Les facteurs déterminants de l’offre pour 2023
L’année 2022 a-t-elle été en déficit de GO ? Il semble que la consommation électrique de 2022 a été couverte. Le volume de 2022 restant peut aussi satisfaire des besoins relatifs à la consommation 2023 dans certains pays d’Europe. Il y a donc eu un excédent en 2022 malgré la sécheresse.
Concernant la production 2023, la nouvelle sécheresse de février n’est pas de bon augure pour la production hydraulique. Néanmoins, nous observons un retour à la normal des conditions climatiques au cours du mois de mars. De plus, la puissance installée éolienne et photovoltaïque est toujours en hausse. Cela devrait permettre une production croissante de GO en 2023, si les conditions météorologiques s’y prêtent.

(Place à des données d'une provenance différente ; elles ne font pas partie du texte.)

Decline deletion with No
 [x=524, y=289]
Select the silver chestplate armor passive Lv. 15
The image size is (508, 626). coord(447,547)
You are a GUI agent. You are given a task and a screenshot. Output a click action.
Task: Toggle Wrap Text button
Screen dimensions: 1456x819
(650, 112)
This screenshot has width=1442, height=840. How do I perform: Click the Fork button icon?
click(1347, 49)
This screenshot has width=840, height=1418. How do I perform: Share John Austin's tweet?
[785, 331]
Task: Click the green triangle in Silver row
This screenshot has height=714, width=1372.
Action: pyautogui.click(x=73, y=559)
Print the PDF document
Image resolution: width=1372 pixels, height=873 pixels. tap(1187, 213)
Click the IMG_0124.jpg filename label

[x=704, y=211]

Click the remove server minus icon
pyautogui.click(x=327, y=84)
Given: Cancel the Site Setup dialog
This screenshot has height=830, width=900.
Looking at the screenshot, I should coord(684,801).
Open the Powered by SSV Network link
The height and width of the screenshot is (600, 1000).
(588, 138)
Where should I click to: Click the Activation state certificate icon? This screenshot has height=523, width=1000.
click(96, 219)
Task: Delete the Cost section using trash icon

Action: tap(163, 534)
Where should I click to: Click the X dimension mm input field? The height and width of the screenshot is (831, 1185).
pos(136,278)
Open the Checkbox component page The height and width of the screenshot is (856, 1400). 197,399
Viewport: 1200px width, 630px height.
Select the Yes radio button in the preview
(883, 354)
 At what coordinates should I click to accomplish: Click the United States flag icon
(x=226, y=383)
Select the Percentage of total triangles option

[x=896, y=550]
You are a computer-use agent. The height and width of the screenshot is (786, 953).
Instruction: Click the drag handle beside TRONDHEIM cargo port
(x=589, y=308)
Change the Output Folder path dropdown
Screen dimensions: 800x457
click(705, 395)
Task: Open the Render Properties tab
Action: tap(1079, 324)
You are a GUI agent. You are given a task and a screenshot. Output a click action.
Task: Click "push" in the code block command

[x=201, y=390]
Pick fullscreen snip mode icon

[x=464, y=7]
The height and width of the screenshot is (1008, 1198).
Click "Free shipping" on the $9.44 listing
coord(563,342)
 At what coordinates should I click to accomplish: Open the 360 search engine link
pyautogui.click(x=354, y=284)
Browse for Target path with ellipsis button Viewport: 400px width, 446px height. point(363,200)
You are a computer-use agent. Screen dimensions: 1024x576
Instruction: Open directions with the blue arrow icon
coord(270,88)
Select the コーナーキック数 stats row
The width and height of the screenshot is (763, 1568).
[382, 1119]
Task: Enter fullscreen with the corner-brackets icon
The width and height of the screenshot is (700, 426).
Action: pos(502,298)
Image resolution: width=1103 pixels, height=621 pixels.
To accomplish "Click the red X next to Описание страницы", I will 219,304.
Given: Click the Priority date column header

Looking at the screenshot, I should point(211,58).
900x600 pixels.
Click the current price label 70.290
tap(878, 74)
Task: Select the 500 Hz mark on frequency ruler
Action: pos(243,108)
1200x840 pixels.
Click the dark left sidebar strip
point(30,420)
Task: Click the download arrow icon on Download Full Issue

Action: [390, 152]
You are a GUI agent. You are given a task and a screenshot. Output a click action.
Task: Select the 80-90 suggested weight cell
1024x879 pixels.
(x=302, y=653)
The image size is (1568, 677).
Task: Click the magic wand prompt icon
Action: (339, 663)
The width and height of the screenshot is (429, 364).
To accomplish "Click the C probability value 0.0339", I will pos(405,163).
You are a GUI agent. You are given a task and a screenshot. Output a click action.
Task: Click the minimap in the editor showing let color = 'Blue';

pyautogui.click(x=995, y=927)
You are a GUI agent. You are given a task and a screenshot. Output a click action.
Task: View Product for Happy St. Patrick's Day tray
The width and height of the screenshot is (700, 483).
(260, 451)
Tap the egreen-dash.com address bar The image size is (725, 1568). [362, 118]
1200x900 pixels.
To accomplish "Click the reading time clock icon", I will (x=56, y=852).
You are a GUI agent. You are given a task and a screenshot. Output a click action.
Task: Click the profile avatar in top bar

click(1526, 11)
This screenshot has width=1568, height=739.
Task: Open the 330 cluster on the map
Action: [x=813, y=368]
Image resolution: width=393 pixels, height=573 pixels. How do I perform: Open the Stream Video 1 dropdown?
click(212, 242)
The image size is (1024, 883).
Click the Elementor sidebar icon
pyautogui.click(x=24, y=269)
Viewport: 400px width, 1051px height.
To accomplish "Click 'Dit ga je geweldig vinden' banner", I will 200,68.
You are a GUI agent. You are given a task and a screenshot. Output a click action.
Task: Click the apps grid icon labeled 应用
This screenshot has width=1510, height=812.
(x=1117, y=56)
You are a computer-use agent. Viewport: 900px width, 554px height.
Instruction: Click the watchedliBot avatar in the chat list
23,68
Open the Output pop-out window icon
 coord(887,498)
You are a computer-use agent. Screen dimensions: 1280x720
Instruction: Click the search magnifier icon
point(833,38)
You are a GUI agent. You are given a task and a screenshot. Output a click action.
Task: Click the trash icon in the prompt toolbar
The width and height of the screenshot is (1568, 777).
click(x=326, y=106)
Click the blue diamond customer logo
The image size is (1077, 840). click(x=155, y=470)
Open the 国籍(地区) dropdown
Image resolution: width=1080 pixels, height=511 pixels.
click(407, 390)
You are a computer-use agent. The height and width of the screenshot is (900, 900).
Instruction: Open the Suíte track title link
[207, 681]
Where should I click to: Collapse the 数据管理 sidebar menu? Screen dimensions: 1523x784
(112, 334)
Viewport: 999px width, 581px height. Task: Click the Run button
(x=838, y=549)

Au cours de l’année 2022 le monde économique a clairement exprimé son adhésion au système des Garanties d’Origine ainsi que son envie de contribuer à l’effort financier nécessaire à la transition énergétique du réseau électrique. L’année 2023 est une année charnière où le scénario d’un prix de la GO avoisinant 10€/MWh est aussi crédible qu’un retour du prix vers le coût marginal de l’émission d’une GO. La demande semble en croissance mais le potentiel d’émission de GO pourrait s’avérer suffisant pour la satisfaire. Pour espérer maintenir un marché dynamique, il est nécessaire que la demande volontaire des consommateurs soit soutenue par des réglementations et standards internationaux élégantes et incitatives. Les regards sont tournés vers le GHG Protocol.
[1] Source : Ember retraitée par Origo (périmètre AIB)
[2] Légère baisse de 1% de la production EnR entre 2021 et 2022 dans la zone AIB (source : Ember retraitée par Origo)
[3] L’AIB est l’ensemble des teneurs de registre européens de Garanties d’Origine. L’activité liée au Royaume-Uni, et de certains pays de l’UE, ne sont donc pas inclus dans les chiffres.